• [YOUR OBJECTIVE]: Reproduce the fleet assignment abstract below word for word, including its citation line.

** START TEXT PASSAGE **

Transportation Science, 2006, vol. 40, issue 4, 497-516

Abstract: Fleet assignment models (FAM) are used by many airlines to assign aircraft to flights in a schedule to maximize profit. Major airlines report that the use of FAM increases annual profits by more than $100 million. The results of FAM affect subsequent planning, marketing, and operational processes within the airline. Anticipating these processes and developing solutions favorable to them can further increase the benefits of FAM. We develop fleet assignment solutions that increase planning flexibility and reduce cost by imposing station purity, limiting the number of fleet types allowed to serve each airport in the schedule. We demonstrate that imposing station purity on the FAM can limit aircraft dispersion in the network and make solutions more robust relative to crew planning, maintenance planning, and operations. Because station purity can significantly degrade computational efficiency, we develop a solution approach, station decomposition, which takes advantage of airline network structure. Station decomposition uses a column generation approach to solving the fleet assignment problem; we further improve the performance of station decomposition by developing a primal-dual method that increases solution quality and model efficiency. Station decomposition solutions can be highly fractional; we develop a “fix-and-price” heuristic to efficiently find integer solutions to the fleet assignment problem. We estimate that the annual net benefit of station purity because of reduced maintenance and crew scheduling costs is greater than $100 million for a major U.S. domestic airline.

** END TEXT PASSAGE **
** START STORED DATA **

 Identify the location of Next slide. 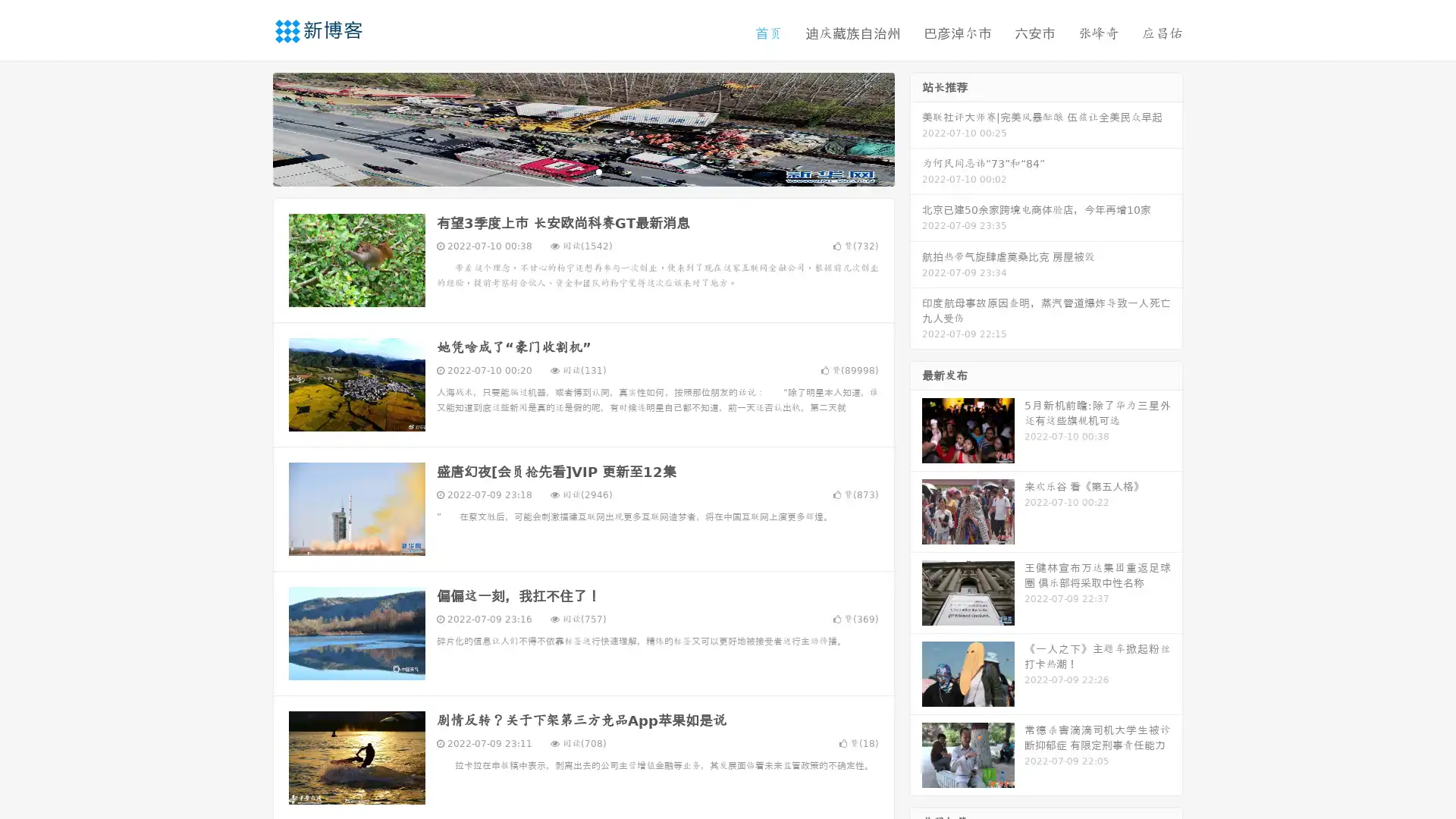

** END STORED DATA **

• [WRITTEN RESPONSE]:
Transportation Science, 2006, vol. 40, issue 4, 497-516

Abstract: Fleet assignment models (FAM) are used by many airlines to assign aircraft to flights in a schedule to maximize profit. Major airlines report that the use of FAM increases annual profits by more than $100 million. The results of FAM affect subsequent planning, marketing, and operational processes within the airline. Anticipating these processes and developing solutions favorable to them can further increase the benefits of FAM. We develop fleet assignment solutions that increase planning flexibility and reduce cost by imposing station purity, limiting the number of fleet types allowed to serve each airport in the schedule. We demonstrate that imposing station purity on the FAM can limit aircraft dispersion in the network and make solutions more robust relative to crew planning, maintenance planning, and operations. Because station purity can significantly degrade computational efficiency, we develop a solution approach, station decomposition, which takes advantage of airline network structure. Station decomposition uses a column generation approach to solving the fleet assignment problem; we further improve the performance of station decomposition by developing a primal-dual method that increases solution quality and model efficiency. Station decomposition solutions can be highly fractional; we develop a “fix-and-price” heuristic to efficiently find integer solutions to the fleet assignment problem. We estimate that the annual net benefit of station purity because of reduced maintenance and crew scheduling costs is greater than $100 million for a major U.S. domestic airline.